The ruse worked, the Burmese withdrew and the two women were hailed as heroines and later immortalised with the statue.

Another interesting stop on many Phuket tours is The Cashew Nut Factory and showroom on the outskirts of Phuket Town where visitors can sample (and buy) nuts and a juice made from cashew apples on which they grow.

Cashews are farmed in Australia but the world's major suppliers are Brazil, India, the African nations of Mozambique, Tanzania and Nigeria.

Cashew trees grow up to 10m in height; fragrant red, yellow and pink flowers bloom annually before the coloured bulbous cashew apples appear; with one nut growing on the tip of each.

Visitors are told how in processing, the kidney-shaped nuts are suspended in toxic oil, burning the skin, after which these toxins are initially reduced by boiling the intact shells.

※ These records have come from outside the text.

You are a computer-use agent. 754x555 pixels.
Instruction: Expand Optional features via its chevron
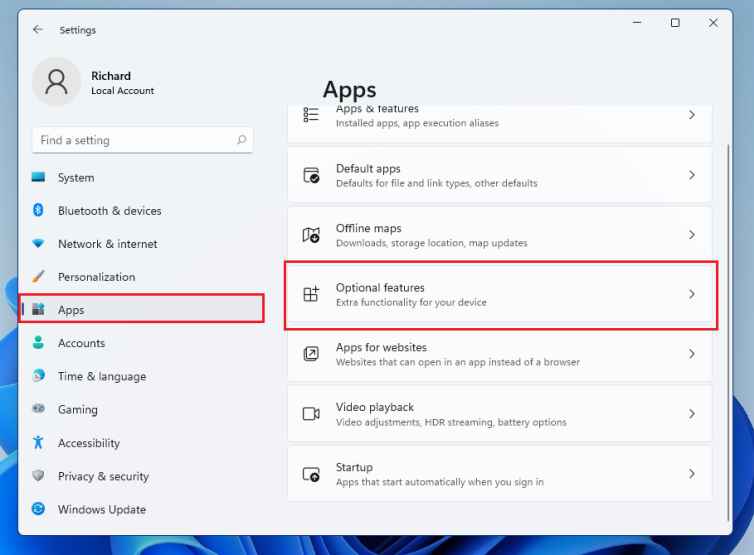[691, 294]
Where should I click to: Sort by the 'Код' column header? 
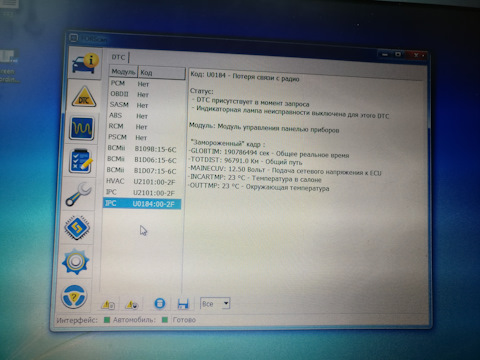pyautogui.click(x=162, y=73)
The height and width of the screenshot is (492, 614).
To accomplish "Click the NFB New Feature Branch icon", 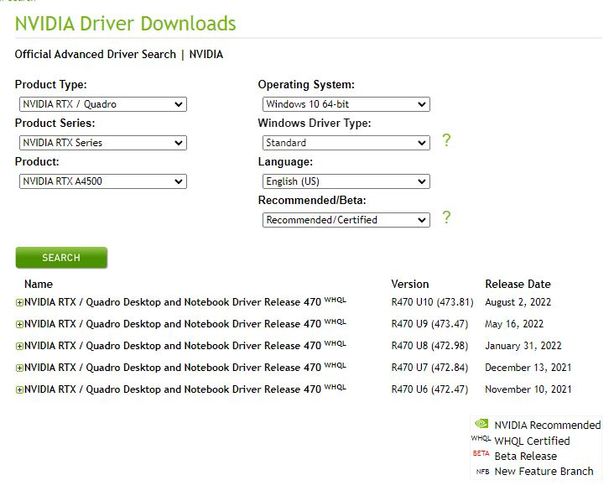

Carefully opening the shells, workers wrap plastic around their fingertips to prevent the black oil from burning their skin - all poison is expelled during the next stage when the nuts are baked over a low temperature for 12 hours.

The speckled skins are then peeled off, before the nuts are graded and separated into groups of whole nuts, half nuts and pieces.

Another refuge for a rainy day can be a traditional Thai massage - but make sure the spa you choose is reputable.

Try a visit to a fish spa where you sit down with your lower legs dangling in a water tank filled with swarms of small "garra rufa" fish from Turkey which nibble at loose skin, which tingles and is said to encourage skin regeneration.

At the Fisho Spa on Patong's Beach Road, customers have the option of lying full-length in a long water tank along with several hundred of the fish.

These spas have proliferated in Asia in recent years - but not in Australia, where regulations bar the importation of anything animal for therapeutic purposes.

Finally - and gents, we deliberately left this one until last - shopping!

Many Australians arrive in Phuket with half-empty suitcases which they intend to fill while bargain-hunting at stalls, shops, department stores and showrooms here.

They soon find themselves constantly under pressure from vendors operating on all the shopping streets - and on Patong Beach.

Relaxing there on a deck-chair, snoozing sunbathers are interrupted every few minutes by bearers of T-shirts, hammocks and snacks crying "Wanna buy?"

But we're writing about shopping inside not outside, and tourists have a choice of large shopping centres and palatial jewellery stores.

Haggling is the expected thing here, from tailors (new suits in three days) to jewellery emporia such as the vast and elegant Gems Gallery and Wang Talang near Phuket Town.

"Is that your best price?" is a most common question by shoppers - from budget-conscious buyers of T-shirts and DVDs to those with thicker wallets; who like beating down the price (say) of a sapphire necklace by the equivalent of $A250 to $A190.

When dealing with what seem to be mostly pirated DVDs, ask the salesman to run your chosen discs on his TV set, just make to sure that it's in English as you're led to believe!

You may find some movies where the dialogue is in English but also have English subtitles, some of them wildly and hilariously inaccurate and written by a local person with no great command of the language.

Tourists travelling by taxi are often urged to visit a big store by their drivers who then can have a card stamped by the management which later rewards them for supplying customers.

Some resorts offer free minibus trips to popular shopping centres which include the Central Festival Shopping Mall in Phuket Town and Jungceylon, at Patong but away from the beach.

If you take a taxi or a tuk-tuk - small open-sided vans have taken over from the old three-wheel rattlers - be sure and agree first on the price to your destination.